The 35-nation governing board of the International Atomic Energy Agency (IAEA) on Thursday adopted a resolution expressing "serious concern" over Iran's continued defiance of the international community's demands for halting its disputed nuclear program.
The resolution, tabled by the United States, China, Russia, Germany, France and the UK, was adopted by 31 votes to 1 at a closed-door meeting of the governing board held at its Vienna headquarters.
While Cuba voted against the measure, Egypt, Ecuador and Tunisia abstained from the voting.
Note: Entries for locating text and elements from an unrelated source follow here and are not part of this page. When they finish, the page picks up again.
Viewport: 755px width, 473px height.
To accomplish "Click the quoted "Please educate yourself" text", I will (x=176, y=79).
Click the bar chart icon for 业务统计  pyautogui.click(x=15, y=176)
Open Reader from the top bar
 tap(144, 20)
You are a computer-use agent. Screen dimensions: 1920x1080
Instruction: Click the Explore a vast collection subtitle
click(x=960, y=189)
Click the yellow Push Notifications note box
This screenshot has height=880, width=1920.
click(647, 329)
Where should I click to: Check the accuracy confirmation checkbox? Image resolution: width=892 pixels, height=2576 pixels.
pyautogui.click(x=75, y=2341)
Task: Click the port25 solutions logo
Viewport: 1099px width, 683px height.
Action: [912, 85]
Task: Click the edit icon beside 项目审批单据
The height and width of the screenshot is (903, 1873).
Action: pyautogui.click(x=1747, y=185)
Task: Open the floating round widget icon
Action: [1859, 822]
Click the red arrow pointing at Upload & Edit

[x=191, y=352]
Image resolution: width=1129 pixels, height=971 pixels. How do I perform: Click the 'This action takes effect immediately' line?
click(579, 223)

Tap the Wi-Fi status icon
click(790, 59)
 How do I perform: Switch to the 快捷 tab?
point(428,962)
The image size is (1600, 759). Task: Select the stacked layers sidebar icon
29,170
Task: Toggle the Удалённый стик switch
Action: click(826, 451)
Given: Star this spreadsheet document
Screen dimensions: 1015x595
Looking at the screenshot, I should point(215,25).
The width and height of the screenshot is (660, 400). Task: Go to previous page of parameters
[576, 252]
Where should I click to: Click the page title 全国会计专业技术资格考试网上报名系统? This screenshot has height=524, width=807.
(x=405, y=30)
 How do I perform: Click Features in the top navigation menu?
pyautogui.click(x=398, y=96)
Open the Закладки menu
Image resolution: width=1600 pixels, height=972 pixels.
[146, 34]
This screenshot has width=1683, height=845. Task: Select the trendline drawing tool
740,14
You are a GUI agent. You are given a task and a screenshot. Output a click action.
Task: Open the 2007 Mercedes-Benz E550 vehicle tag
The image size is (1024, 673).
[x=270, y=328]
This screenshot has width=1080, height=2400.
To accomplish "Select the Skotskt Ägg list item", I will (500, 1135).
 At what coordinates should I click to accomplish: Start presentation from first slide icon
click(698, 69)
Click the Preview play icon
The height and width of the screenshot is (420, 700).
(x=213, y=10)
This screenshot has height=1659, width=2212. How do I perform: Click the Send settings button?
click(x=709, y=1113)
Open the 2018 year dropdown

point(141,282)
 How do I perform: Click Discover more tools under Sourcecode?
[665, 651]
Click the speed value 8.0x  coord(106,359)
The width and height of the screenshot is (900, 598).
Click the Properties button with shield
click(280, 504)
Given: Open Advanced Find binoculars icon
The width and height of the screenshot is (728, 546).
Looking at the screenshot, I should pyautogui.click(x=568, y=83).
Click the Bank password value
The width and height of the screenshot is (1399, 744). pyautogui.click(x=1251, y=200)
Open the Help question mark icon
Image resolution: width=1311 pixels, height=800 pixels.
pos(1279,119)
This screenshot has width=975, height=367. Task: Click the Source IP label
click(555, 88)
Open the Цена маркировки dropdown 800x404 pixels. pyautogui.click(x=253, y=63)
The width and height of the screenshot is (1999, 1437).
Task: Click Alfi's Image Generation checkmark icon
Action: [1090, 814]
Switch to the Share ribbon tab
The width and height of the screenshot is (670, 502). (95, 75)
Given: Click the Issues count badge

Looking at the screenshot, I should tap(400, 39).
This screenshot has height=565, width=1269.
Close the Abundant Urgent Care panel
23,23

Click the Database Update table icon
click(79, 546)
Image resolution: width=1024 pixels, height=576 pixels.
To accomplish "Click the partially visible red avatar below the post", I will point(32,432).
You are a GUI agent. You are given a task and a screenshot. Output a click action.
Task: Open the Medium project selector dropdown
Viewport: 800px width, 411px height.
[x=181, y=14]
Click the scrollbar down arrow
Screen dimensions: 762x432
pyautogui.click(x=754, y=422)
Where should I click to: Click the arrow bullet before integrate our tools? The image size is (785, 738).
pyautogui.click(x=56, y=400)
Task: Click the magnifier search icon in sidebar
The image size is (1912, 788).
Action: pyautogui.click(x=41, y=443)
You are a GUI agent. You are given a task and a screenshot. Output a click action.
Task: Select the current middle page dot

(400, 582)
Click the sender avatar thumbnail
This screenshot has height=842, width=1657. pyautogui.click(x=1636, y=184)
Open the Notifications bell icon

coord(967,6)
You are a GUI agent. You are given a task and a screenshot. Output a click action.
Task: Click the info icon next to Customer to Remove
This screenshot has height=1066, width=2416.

Notably, all the four nations are members of the Non-Aligned Movement, of which Iran is currently the rotating president.
The resolution expressed "serious concern that Iran continues to defy" previous U.N. Security Council (UNSC) resolutions calling on Tehran to suspend its controversial uranium enrichment.
Further, it urged the Islamic Republic to fully comply with all of its obligations under the relevant UNSC resolutions "without delay." The UNSC has already passed six resolutions on Iran, four with sanctions attached, over the nuclear stand-off.
The latest IAEA resolution also called on Tehran to provide U.N. nuclear inspectors access to specific areas within the Parchin military complex, where the agency suspects Iran conducted tests related to nuclear weapons a decade ago.
Although Iran insists its nuclear work is intended for peaceful civilian purposes, the West suspects the claim to be a cover-up for the country's nuclear weapon ambitions. Nevertheless, Tehran argues that it has the right to develop and acquire nuclear technology for peaceful purposes as it is a signatory to the nuclear Non-Proliferation Treaty (NPT) and a member of the IAEA.
The U.N. nuclear watchdog had claimed in its quarterly report released last month that the number of enrichment centrifuges at Iran's Fordo facility, which buried deep inside a mountain near the city of Qom to protect it against any possible enemy strikes, has more than doubled to 2,140 from 1,064 since May.
Iran swears that the Fordo facility is being used for enriching uranium to a maximum of 20 percent purity for civilian purposes. Tehran has also rejected claims made by U.N. inspectors that they had found traces of of uranium enriched to 27 percent at the site in May, insisting that those readings could be accidental. Incidentally, uranium enriched to a purity of 27 percent or more could be used for making nuclear weapons.
The IAEA quarterly report also accused Iran of conducting "extensive activities" at its Parchin military site to "sanitize" the area of incriminating trace elements, and noted that those activities would "significantly hamper the agency's ability to conduct effective verification" if its inspectors were granted access to the facility. Notably, Iran has so far refused IAEA inspectors access to the Parchin site, which the West believes was used for explosives testing related to setting off a nuclear weapon.
The latest development comes at a time when Iran is reeling under the sanctions imposed by the UNSC over Tehran's nuclear defiance. Analysts believe that Russia and China, both Iranian allies, are unlikely to support further U.N. sanctions against Tehran over the issue.
However, the United States and its allies have imposed separate sanctions on the country, targeting its oil and banking sectors, after an IAEA report cautioned that Tehran may be planning to develop nuclear weapons.
Incidentally, the so-called P5+1 group of nations, comprising the United States, Russia, China, Britain, France and Germany, have already held three rounds of unsuccessful negotiations with Iran this year as part of their attempts to persuade Iran to roll back on its disputed nuke program.
The P5+1 group wants Iran to halt enriching uranium to 20 percent level, shut down the Fordo facility, ship out stockpiled 20 percent enriched nuclear materials and allow U.N. nuclear inspectors to verify the so-claimed peaceful intentions of Iran's disputed nuclear activity. In return, they are offering to supply Iran with medical isotopes and provide co-operation on nuclear safety.
The negotiations are still continuing. It is widely believed that Iran's continued participation in the talks is for convincing the P5+1 nations to lift their individual as well as UN sanctions currently imposed on Tehran. Experts say the Western sanctions are beginning to take an adverse effect on Iran's oil-based economy.